-- EXERCISE AIM --
Where in the data below does the word "from" appear? Copy every line that has it.

Dataset entries
++++++++++++++++++++
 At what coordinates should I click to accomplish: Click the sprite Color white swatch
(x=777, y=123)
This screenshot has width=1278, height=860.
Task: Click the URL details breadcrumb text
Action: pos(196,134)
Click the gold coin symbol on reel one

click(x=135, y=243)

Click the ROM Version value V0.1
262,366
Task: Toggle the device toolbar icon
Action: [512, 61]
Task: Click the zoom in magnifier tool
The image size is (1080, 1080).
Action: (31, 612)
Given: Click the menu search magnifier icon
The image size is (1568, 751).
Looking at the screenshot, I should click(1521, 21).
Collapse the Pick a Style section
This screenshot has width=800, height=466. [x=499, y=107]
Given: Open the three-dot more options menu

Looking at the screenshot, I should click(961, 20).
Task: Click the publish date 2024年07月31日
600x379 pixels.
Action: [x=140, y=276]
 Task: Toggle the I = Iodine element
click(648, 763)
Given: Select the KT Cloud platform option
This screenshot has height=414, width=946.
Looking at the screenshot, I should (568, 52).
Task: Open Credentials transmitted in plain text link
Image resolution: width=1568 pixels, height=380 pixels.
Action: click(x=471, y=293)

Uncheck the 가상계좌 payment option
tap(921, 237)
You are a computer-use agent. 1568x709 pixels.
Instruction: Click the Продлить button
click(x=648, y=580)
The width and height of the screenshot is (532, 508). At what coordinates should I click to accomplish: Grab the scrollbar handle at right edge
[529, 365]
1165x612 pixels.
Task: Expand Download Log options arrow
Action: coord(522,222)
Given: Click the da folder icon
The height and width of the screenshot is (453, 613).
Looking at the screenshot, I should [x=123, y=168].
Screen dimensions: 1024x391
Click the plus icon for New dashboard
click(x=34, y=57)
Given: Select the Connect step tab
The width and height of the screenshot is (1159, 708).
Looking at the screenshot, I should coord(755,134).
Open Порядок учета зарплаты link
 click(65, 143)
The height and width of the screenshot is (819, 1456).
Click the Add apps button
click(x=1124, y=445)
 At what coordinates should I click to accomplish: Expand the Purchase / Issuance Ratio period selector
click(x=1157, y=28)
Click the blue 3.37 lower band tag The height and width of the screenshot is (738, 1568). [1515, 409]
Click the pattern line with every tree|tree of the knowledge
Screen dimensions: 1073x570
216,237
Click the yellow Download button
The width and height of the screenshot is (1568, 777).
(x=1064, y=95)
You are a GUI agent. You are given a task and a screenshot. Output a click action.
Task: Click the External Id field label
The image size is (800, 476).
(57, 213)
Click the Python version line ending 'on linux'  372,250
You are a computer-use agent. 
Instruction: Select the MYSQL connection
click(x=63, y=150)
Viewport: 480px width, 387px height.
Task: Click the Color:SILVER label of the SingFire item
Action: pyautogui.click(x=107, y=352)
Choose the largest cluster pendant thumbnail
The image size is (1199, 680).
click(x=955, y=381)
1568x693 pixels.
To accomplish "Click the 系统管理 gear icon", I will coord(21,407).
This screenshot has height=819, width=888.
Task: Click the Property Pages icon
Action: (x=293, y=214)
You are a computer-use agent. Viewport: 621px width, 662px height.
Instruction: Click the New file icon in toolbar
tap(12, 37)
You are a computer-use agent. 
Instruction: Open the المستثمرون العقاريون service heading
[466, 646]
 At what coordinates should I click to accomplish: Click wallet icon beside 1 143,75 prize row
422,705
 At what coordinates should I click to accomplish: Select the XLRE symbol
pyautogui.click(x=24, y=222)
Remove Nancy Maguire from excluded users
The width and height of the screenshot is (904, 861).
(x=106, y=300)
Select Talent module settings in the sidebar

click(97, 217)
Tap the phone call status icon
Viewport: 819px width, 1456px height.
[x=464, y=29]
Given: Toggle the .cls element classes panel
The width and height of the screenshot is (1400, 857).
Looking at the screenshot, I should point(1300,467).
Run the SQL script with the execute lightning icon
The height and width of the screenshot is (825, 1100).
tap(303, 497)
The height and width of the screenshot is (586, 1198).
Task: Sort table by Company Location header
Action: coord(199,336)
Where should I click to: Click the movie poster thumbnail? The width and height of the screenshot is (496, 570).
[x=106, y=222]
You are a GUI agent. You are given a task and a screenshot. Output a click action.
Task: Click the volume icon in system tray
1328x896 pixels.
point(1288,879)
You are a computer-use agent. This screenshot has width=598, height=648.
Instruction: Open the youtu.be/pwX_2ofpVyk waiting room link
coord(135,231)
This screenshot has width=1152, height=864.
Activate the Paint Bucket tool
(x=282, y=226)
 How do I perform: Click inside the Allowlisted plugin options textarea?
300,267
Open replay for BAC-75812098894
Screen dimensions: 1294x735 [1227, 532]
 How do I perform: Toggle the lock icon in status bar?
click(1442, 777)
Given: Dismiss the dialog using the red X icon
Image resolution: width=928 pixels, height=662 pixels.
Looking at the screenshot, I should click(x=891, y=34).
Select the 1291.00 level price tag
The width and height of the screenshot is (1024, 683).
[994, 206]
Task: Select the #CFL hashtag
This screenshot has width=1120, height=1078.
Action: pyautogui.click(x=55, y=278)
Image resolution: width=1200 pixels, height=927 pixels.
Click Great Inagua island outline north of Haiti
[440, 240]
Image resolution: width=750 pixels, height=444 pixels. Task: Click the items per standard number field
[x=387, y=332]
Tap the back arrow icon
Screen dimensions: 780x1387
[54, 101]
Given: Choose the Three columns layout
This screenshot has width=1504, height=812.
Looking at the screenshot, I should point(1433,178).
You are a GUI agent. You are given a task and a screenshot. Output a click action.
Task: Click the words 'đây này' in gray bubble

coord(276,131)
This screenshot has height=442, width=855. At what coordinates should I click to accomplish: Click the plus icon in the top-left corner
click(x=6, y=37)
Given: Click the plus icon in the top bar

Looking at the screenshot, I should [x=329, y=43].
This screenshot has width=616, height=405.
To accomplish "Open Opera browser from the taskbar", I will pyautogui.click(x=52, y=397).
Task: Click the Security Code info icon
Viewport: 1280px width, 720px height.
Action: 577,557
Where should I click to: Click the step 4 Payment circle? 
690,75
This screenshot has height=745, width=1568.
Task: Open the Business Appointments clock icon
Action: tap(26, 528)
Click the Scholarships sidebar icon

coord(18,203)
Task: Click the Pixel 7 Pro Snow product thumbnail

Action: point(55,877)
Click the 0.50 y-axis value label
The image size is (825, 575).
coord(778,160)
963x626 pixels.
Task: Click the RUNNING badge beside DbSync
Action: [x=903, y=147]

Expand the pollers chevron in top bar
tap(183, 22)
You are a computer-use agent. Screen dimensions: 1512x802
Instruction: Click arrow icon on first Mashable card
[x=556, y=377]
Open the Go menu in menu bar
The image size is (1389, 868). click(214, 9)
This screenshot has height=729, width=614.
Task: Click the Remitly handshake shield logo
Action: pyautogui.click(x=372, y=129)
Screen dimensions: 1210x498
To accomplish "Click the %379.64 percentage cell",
++++++++++++++++++++
-- REPLY --
Remove Nancy Maguire from excluded users
To accomplish "Open Opera browser from the taskbar", I will pyautogui.click(x=52, y=397).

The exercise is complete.